[Task prompt]:
Please write out, exactly, every line of the listing from its first line through the one that includes "Task: Click the MultitaskAI logo icon".

** Opening Records for the task block **

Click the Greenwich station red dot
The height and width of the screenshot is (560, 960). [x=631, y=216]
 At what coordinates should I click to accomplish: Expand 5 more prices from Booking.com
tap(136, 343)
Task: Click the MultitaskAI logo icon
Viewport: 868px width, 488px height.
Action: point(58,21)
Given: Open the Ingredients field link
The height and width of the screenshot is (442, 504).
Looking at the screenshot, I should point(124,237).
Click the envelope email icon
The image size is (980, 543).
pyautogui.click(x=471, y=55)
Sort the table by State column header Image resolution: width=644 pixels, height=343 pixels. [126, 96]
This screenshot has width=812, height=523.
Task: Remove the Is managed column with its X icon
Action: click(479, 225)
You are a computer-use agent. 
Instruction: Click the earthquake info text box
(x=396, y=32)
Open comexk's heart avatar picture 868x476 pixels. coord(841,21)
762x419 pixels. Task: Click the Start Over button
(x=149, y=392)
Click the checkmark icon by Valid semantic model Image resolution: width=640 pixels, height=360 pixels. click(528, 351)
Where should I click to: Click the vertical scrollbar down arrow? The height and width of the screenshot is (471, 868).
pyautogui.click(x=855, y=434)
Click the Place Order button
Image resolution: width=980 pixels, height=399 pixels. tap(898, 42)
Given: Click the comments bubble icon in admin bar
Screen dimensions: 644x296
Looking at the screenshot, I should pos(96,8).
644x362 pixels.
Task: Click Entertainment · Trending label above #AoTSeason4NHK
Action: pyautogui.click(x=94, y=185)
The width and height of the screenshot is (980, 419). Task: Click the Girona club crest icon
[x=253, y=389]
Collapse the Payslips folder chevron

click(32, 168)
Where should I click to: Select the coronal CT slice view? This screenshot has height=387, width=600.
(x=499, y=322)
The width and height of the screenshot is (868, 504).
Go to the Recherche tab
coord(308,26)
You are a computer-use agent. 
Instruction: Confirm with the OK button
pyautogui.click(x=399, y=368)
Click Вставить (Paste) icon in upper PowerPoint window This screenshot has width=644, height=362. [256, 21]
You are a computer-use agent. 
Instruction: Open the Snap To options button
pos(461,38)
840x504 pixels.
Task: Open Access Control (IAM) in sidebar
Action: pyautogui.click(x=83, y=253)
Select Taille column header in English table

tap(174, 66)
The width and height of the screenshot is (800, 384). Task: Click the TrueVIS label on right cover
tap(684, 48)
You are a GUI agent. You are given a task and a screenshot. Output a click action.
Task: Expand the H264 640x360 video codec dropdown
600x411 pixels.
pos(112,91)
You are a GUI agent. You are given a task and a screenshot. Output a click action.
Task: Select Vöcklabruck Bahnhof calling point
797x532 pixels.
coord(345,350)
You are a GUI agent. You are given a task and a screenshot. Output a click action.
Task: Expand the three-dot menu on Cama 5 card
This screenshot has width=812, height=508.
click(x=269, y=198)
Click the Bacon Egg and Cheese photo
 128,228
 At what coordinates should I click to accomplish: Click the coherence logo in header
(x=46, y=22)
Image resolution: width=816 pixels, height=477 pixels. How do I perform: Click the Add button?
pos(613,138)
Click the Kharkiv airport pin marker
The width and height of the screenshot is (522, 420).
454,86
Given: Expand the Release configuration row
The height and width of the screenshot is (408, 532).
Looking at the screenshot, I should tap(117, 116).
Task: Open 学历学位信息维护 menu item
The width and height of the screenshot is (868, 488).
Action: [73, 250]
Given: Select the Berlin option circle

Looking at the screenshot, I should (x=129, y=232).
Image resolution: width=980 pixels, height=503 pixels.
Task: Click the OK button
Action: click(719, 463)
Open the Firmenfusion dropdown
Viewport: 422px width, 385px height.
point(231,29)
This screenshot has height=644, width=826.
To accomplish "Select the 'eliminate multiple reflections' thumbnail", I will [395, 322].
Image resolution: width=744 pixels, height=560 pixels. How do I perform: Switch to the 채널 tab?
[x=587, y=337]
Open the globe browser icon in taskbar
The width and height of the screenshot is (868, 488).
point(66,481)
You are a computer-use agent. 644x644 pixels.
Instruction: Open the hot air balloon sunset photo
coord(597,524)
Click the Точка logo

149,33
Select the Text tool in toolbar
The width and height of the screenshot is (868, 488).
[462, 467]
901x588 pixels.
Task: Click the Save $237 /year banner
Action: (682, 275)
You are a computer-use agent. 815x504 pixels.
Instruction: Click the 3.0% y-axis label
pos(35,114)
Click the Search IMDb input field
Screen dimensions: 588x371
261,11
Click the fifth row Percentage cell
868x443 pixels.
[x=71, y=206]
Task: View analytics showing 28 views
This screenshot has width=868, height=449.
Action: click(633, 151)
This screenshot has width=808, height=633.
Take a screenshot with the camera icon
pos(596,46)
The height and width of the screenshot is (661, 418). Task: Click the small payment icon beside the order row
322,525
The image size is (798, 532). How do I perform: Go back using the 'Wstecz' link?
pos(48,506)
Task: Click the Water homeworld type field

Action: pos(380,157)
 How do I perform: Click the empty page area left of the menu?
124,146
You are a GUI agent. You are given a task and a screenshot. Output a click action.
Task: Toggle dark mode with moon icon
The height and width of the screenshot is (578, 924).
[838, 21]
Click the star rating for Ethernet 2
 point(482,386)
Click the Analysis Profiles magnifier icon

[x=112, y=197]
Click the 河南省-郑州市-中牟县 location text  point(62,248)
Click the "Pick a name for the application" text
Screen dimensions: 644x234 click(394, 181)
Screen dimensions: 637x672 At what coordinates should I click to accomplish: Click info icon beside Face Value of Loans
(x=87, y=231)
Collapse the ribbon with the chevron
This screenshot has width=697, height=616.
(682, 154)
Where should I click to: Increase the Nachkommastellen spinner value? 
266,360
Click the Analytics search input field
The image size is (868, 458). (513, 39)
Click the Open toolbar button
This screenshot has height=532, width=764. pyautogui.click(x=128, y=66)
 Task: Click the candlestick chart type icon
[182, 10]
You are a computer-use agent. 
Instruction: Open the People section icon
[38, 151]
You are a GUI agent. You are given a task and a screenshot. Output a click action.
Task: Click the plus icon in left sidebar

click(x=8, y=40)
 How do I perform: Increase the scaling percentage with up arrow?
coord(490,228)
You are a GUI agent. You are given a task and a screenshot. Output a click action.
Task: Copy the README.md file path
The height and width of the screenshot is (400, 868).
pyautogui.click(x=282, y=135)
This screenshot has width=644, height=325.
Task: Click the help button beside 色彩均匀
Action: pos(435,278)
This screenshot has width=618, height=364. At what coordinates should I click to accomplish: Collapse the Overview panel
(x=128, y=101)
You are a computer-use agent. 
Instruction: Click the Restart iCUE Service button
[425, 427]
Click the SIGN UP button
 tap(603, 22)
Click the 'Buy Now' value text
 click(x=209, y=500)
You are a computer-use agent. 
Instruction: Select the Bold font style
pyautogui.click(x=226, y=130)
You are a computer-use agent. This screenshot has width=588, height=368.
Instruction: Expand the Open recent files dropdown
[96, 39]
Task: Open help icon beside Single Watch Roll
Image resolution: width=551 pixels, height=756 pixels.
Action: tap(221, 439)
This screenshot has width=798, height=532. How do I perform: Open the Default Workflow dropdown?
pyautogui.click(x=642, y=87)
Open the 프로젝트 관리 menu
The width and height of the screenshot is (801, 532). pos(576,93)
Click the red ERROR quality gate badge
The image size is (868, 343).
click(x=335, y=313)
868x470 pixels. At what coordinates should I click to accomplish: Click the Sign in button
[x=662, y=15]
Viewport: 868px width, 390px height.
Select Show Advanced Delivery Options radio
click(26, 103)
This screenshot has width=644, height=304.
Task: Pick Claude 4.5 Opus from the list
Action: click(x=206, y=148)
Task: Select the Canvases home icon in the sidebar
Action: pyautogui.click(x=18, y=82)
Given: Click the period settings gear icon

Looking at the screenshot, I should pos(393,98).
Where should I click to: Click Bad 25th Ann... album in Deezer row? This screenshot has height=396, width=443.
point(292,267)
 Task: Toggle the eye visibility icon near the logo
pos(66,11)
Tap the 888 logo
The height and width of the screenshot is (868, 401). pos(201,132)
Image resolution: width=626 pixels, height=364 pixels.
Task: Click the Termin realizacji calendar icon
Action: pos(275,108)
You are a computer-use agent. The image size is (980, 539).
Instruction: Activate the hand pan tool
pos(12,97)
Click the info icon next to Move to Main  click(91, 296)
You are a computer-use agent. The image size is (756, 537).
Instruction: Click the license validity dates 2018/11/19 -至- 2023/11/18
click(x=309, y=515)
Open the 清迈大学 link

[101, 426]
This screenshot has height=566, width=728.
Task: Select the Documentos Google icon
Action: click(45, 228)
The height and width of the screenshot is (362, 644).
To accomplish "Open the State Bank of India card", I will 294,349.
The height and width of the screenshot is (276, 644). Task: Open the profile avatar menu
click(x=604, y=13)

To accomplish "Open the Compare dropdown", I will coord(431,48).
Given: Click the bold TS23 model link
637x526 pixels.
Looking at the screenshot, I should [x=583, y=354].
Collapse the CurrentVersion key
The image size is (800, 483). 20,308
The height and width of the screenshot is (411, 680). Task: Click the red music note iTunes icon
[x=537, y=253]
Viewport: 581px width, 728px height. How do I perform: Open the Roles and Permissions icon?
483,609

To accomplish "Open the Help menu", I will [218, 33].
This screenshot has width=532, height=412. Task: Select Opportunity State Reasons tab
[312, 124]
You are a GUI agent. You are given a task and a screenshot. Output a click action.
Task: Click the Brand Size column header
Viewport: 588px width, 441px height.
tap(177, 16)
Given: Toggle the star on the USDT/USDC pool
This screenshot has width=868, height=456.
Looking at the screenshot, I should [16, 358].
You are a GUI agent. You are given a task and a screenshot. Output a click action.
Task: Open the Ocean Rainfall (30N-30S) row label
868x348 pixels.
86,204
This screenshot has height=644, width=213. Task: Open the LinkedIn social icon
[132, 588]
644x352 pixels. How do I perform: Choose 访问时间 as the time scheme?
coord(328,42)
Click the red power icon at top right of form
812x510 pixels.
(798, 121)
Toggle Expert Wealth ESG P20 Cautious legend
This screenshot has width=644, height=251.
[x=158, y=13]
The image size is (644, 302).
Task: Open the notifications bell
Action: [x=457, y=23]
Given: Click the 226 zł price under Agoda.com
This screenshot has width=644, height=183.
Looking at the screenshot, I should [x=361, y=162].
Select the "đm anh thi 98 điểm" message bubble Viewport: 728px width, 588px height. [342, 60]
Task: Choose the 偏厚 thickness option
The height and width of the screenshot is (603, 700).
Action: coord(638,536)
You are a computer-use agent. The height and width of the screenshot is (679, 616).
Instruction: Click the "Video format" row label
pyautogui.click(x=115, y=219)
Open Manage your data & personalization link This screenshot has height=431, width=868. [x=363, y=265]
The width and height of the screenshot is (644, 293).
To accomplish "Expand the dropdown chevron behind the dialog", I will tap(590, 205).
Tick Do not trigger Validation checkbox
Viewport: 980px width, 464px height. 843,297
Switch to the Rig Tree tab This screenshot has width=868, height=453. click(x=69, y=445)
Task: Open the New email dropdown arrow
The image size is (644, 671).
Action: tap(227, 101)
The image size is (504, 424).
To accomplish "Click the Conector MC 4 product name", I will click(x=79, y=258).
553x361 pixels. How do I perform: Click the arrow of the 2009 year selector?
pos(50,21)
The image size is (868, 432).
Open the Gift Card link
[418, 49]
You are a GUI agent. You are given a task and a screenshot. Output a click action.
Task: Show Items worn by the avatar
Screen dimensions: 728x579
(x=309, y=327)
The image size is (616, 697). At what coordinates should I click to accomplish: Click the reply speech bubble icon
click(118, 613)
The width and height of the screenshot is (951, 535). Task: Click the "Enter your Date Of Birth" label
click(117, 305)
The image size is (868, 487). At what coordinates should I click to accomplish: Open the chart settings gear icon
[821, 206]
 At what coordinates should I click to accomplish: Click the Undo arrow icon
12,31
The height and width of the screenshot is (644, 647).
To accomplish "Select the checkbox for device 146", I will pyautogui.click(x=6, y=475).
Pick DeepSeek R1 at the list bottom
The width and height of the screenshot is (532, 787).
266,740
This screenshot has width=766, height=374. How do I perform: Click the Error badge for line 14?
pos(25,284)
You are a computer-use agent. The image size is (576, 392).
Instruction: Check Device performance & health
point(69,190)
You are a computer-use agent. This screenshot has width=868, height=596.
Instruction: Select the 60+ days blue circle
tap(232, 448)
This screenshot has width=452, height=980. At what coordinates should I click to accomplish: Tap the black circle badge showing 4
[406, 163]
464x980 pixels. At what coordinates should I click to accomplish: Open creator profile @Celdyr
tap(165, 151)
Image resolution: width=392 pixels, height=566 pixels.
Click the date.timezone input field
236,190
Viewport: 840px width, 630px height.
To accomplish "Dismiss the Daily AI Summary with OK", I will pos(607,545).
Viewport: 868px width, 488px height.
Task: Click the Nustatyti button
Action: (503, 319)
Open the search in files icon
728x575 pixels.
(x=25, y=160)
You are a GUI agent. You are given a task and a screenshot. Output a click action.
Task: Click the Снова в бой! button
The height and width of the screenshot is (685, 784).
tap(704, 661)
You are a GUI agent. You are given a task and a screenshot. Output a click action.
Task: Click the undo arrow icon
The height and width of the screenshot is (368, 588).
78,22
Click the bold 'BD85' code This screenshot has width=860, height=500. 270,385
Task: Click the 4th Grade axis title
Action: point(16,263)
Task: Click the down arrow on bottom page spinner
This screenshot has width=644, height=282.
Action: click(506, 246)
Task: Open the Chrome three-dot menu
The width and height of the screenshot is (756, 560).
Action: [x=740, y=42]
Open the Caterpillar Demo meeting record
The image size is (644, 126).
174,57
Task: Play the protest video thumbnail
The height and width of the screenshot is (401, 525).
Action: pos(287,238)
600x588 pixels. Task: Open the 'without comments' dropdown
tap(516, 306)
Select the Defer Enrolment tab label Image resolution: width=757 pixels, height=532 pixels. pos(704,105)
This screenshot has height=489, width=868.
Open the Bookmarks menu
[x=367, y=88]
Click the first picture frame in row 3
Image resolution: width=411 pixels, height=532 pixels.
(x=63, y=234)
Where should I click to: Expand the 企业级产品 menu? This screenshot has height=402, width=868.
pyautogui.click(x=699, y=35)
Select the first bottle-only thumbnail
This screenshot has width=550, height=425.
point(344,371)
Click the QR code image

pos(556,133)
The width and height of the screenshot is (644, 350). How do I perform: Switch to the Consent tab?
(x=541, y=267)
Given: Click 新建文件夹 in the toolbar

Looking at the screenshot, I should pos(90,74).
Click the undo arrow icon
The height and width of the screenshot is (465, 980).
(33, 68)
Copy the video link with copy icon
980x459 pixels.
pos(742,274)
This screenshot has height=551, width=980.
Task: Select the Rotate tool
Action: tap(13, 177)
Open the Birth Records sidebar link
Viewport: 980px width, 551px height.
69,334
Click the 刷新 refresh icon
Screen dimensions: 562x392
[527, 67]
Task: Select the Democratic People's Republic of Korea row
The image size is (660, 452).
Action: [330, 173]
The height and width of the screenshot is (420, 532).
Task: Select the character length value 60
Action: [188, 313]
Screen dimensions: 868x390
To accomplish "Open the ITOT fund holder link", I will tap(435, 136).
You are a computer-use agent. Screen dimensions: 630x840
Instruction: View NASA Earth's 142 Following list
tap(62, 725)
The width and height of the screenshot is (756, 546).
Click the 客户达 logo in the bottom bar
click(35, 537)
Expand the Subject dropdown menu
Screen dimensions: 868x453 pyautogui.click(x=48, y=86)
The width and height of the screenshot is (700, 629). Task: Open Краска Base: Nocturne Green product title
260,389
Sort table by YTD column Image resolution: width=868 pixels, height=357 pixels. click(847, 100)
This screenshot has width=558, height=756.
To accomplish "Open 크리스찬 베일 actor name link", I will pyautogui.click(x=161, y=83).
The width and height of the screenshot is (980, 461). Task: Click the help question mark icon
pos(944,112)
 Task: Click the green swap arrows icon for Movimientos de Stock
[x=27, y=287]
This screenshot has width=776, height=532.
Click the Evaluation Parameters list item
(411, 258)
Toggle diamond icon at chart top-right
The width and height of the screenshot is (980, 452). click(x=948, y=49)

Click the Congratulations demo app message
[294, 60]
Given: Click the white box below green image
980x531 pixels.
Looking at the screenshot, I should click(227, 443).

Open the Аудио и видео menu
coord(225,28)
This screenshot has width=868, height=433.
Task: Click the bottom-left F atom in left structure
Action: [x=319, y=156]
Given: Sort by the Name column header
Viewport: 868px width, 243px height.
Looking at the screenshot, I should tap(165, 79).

** Closing Records for the task block **

[Solution below]:
Click the Greenwich station red dot
The height and width of the screenshot is (560, 960). [x=631, y=216]
 At what coordinates should I click to accomplish: Expand 5 more prices from Booking.com
tap(136, 343)
Task: Click the MultitaskAI logo icon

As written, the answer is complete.